Marie and Vincent are one of the few couples working together in the indie maker community. When asked how it is to work together, she laughs. “It’s messy! Most of the time at least. We always discuss ideas, product features and strategies together. We have a never-ending to-do list, so we try as much as possible to determine what each of us should prioritize, whether it is coding, marketing, or something else.”
But they can count on the maker community for support and encouragement. Marie says that she loves seeing makers sharing their work and launching new products every day. “It’s a great source of inspiration. The best thing about the maker community is this feeling of being pushed to make things, the idea that everything is possible.”

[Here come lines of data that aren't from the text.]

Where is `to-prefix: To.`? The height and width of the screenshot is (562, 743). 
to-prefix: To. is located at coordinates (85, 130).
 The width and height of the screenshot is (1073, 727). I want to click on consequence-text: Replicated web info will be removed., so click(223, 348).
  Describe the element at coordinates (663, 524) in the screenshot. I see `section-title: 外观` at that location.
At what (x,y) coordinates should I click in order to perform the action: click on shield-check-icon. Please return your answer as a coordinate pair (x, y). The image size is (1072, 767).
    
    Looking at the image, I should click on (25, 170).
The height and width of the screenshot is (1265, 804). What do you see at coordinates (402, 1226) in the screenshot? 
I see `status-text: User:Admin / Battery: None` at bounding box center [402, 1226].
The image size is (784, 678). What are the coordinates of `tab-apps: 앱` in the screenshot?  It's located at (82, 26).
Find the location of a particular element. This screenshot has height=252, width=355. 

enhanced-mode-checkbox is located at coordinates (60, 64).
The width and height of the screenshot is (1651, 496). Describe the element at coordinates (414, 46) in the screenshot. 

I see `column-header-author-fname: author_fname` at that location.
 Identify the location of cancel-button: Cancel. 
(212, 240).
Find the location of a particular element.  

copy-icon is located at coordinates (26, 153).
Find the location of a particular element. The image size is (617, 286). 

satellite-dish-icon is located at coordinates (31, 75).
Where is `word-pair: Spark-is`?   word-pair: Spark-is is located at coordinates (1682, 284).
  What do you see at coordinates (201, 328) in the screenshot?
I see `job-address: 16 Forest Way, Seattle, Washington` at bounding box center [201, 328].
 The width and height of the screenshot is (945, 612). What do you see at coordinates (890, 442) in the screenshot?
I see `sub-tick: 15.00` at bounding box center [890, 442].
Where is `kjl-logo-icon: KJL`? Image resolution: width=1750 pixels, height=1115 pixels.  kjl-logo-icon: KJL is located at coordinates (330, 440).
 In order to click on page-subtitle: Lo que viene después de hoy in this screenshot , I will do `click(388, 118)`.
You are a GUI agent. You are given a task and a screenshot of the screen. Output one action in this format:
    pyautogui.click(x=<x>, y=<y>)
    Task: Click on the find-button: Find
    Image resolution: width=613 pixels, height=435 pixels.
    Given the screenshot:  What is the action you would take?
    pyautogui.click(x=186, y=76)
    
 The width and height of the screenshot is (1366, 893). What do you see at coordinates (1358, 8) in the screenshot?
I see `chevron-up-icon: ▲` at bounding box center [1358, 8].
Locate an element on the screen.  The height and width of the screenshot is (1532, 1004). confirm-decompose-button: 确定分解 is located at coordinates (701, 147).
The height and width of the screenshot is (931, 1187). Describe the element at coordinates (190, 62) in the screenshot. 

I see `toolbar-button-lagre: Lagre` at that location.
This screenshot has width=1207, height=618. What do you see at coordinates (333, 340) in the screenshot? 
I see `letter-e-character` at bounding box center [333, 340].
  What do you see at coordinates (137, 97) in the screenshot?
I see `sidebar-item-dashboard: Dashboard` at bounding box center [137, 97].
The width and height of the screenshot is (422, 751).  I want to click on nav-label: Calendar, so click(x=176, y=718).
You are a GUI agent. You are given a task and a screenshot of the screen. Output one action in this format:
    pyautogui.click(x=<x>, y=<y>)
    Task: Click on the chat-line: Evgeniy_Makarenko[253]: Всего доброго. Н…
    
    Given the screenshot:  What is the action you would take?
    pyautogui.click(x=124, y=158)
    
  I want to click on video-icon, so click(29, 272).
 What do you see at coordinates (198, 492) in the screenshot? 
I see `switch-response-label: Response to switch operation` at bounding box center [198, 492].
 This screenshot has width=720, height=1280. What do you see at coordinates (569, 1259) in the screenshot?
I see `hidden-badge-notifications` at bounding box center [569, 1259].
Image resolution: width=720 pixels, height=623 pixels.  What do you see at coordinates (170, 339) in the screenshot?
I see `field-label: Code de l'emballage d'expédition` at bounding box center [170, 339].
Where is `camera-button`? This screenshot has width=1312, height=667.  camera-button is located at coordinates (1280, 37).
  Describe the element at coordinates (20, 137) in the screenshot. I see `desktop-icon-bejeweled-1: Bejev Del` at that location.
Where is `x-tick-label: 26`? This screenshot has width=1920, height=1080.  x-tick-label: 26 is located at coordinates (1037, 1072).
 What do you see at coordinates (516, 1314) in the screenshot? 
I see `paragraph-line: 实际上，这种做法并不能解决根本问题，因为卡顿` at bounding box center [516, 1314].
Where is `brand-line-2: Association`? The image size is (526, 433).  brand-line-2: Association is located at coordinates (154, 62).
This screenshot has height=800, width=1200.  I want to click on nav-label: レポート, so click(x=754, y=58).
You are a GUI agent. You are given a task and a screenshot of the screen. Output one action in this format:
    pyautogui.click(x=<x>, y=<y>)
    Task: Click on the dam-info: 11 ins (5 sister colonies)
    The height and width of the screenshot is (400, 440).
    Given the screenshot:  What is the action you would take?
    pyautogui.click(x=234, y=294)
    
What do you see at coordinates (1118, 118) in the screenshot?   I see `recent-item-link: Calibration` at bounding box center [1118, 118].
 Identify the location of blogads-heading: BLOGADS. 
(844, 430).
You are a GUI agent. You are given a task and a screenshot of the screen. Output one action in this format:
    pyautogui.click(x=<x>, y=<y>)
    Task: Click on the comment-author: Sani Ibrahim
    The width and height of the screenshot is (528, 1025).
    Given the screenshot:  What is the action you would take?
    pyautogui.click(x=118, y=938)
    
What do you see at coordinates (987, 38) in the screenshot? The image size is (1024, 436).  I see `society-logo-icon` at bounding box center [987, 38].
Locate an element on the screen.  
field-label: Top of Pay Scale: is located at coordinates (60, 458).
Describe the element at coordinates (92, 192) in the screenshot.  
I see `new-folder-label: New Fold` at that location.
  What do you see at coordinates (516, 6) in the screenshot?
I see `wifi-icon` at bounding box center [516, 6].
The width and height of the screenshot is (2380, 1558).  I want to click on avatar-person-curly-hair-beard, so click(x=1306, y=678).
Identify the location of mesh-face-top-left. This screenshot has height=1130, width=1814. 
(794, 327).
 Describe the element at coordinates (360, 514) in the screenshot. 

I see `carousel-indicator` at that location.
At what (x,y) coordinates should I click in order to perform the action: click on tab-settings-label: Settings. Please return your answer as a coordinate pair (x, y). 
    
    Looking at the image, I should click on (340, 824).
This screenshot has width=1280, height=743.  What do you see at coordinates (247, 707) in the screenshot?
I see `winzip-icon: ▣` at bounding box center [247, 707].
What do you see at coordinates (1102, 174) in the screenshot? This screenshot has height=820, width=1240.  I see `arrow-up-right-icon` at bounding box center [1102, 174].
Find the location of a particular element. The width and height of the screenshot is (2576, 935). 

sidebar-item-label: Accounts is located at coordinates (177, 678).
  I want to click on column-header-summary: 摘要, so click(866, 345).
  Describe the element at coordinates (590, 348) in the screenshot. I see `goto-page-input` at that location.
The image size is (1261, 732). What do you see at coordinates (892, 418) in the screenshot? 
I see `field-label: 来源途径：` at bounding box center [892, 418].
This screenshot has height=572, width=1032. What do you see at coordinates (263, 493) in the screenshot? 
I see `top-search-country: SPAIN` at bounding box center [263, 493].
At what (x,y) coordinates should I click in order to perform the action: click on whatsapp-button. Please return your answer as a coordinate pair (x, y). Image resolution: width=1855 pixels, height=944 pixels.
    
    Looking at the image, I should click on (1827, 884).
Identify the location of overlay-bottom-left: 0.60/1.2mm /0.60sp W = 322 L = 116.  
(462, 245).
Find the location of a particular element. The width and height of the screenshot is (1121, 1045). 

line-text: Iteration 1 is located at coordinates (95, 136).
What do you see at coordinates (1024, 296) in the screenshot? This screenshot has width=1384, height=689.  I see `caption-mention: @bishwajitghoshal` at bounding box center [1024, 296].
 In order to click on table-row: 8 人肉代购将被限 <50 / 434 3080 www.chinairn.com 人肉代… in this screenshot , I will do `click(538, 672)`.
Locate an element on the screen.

This is partly why she decided to give back by creating Women Make, a community for female makers. But what really inspired her was the difficulties she faced when trying to find and connect with other women in the community. She wanted to create a space where she and other female makers would feel free to exchange in an authentic way. “I wanted a place where we could chat, share what we are working on, and help each other. Lots of the existing places felt too political and focused on networking. So I made my own. A place where we can speak honestly, have raw conversations, and actually support each other.”
Women Make has become one of the friendliest corner of the maker community, with more than 300 members in the Telegram group from all genders, helping each other build products, and discussing topics such as mental health, sexual health, relationships, travel, money, and any other aspect of work and life they may need support with. “The atmosphere is great,” confirms Marie. “It’s a very supportive community. If you are new and have never launched anything before, everyone will help you, answer your questions, and make you feel more confident.”
“The other goal I want to achieve with Women Make is to put women at the forefront. Showcase their work, talk about them. I want other women to know there are women doing awesome stuff. I want men and everyone else to know this too. I want to help change the ratio, and make women more visible.”
But it’s not an easy feat. “The biggest challenges are money and time, which are both tied. I spent a lot of time to turn Women Make into what it is today. And I still spend a lot of time working on it. I have many ideas, but I cannot afford to spend all my time working on it considering Women Make not making much money. I created a Patreon and I do have some supporters, but it’s not enough. And I manage other products, such as Threader. So the next big challenge is to find a way to monetize Women Make so I can keep on working on it.”
As we have discussed before, the maker community is indeed hard to sell to. Marie warns other makers about the inherent risks of targeting such a niche community. “The space is becoming more and more crowded. Everyone wants to succeed, so it is competitive in a way. Lots of makers are trying to sell to other makers, but I don’t think that is where most of the money is. Instead of competing with each other, we should build products for people outside our community, and compete with big companies in other markets.”
What is one tip she has to share with makers who are just getting started? “I think the most important thing when you are getting started is to just do it. Try things, don’t be shy, believe in yourself, be both proud and humble about what you are working on. You can do it. The worst thing that can happen is failure. But it’s okay. It means you can try again.”